═══ Data listing

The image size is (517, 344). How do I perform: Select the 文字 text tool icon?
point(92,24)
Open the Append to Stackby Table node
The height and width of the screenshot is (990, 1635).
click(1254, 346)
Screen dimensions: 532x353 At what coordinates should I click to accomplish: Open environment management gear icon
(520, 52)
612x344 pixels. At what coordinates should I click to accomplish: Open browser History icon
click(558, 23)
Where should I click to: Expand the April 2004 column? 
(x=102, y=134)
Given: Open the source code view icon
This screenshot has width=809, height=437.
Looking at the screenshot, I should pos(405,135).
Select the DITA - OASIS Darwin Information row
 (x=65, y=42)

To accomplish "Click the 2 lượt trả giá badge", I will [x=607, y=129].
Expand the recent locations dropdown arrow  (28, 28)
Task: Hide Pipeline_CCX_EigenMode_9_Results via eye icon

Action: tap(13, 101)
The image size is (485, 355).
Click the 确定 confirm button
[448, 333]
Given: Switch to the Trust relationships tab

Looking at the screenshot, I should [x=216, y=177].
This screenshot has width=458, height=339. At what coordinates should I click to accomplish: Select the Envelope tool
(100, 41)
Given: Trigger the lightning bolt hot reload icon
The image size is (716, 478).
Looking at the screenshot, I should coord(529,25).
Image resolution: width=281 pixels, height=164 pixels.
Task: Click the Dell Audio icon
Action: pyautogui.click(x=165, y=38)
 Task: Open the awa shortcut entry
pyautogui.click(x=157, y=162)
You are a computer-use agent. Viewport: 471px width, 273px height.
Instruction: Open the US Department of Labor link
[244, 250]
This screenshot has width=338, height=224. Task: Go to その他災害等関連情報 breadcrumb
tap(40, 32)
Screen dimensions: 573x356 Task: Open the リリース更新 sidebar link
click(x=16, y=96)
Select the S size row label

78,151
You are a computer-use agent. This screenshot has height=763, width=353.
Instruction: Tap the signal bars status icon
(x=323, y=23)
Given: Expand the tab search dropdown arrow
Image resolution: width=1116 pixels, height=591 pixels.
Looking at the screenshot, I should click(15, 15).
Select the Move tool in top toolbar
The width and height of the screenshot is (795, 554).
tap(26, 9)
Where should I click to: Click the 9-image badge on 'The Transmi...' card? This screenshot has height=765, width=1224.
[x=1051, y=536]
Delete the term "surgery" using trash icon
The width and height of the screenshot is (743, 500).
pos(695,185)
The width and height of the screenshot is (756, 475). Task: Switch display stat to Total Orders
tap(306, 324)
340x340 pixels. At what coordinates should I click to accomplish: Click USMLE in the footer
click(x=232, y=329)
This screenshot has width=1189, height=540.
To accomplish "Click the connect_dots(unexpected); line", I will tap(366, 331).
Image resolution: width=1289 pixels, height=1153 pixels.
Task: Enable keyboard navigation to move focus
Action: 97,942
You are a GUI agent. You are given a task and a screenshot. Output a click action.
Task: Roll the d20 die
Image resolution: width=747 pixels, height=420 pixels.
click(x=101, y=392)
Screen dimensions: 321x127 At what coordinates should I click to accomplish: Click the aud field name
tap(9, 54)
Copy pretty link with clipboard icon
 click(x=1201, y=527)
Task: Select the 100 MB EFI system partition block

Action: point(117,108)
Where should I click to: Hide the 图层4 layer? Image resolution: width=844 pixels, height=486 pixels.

══════

Stated problem
Please reproduce all of the records above word for word.

Solution to this exercise
The image size is (517, 344). How do I perform: Select the 文字 text tool icon?
point(92,24)
Open the Append to Stackby Table node
The height and width of the screenshot is (990, 1635).
click(1254, 346)
Screen dimensions: 532x353 At what coordinates should I click to accomplish: Open environment management gear icon
(520, 52)
612x344 pixels. At what coordinates should I click to accomplish: Open browser History icon
click(558, 23)
Where should I click to: Expand the April 2004 column? 
(x=102, y=134)
Given: Open the source code view icon
This screenshot has width=809, height=437.
Looking at the screenshot, I should pos(405,135).
Select the DITA - OASIS Darwin Information row
 (x=65, y=42)

To accomplish "Click the 2 lượt trả giá badge", I will [x=607, y=129].
Expand the recent locations dropdown arrow  (28, 28)
Task: Hide Pipeline_CCX_EigenMode_9_Results via eye icon

Action: tap(13, 101)
The image size is (485, 355).
Click the 确定 confirm button
[448, 333]
Given: Switch to the Trust relationships tab

Looking at the screenshot, I should [x=216, y=177].
This screenshot has width=458, height=339. At what coordinates should I click to accomplish: Select the Envelope tool
(100, 41)
Given: Trigger the lightning bolt hot reload icon
The image size is (716, 478).
Looking at the screenshot, I should coord(529,25).
Image resolution: width=281 pixels, height=164 pixels.
Task: Click the Dell Audio icon
Action: pyautogui.click(x=165, y=38)
 Task: Open the awa shortcut entry
pyautogui.click(x=157, y=162)
You are a computer-use agent. Viewport: 471px width, 273px height.
Instruction: Open the US Department of Labor link
[244, 250]
This screenshot has width=338, height=224. Task: Go to その他災害等関連情報 breadcrumb
tap(40, 32)
Screen dimensions: 573x356 Task: Open the リリース更新 sidebar link
click(x=16, y=96)
Select the S size row label

78,151
You are a computer-use agent. This screenshot has height=763, width=353.
Instruction: Tap the signal bars status icon
(x=323, y=23)
Given: Expand the tab search dropdown arrow
Image resolution: width=1116 pixels, height=591 pixels.
Looking at the screenshot, I should click(15, 15).
Select the Move tool in top toolbar
The width and height of the screenshot is (795, 554).
tap(26, 9)
Where should I click to: Click the 9-image badge on 'The Transmi...' card? This screenshot has height=765, width=1224.
[x=1051, y=536]
Delete the term "surgery" using trash icon
The width and height of the screenshot is (743, 500).
pos(695,185)
The width and height of the screenshot is (756, 475). Task: Switch display stat to Total Orders
tap(306, 324)
340x340 pixels. At what coordinates should I click to accomplish: Click USMLE in the footer
click(x=232, y=329)
This screenshot has width=1189, height=540.
To accomplish "Click the connect_dots(unexpected); line", I will tap(366, 331).
Image resolution: width=1289 pixels, height=1153 pixels.
Task: Enable keyboard navigation to move focus
Action: 97,942
You are a GUI agent. You are given a task and a screenshot. Output a click action.
Task: Roll the d20 die
Image resolution: width=747 pixels, height=420 pixels.
click(x=101, y=392)
Screen dimensions: 321x127 At what coordinates should I click to accomplish: Click the aud field name
tap(9, 54)
Copy pretty link with clipboard icon
 click(x=1201, y=527)
Task: Select the 100 MB EFI system partition block

Action: point(117,108)
Where should I click to: Hide the 图层4 layer? Image resolution: width=844 pixels, height=486 pixels.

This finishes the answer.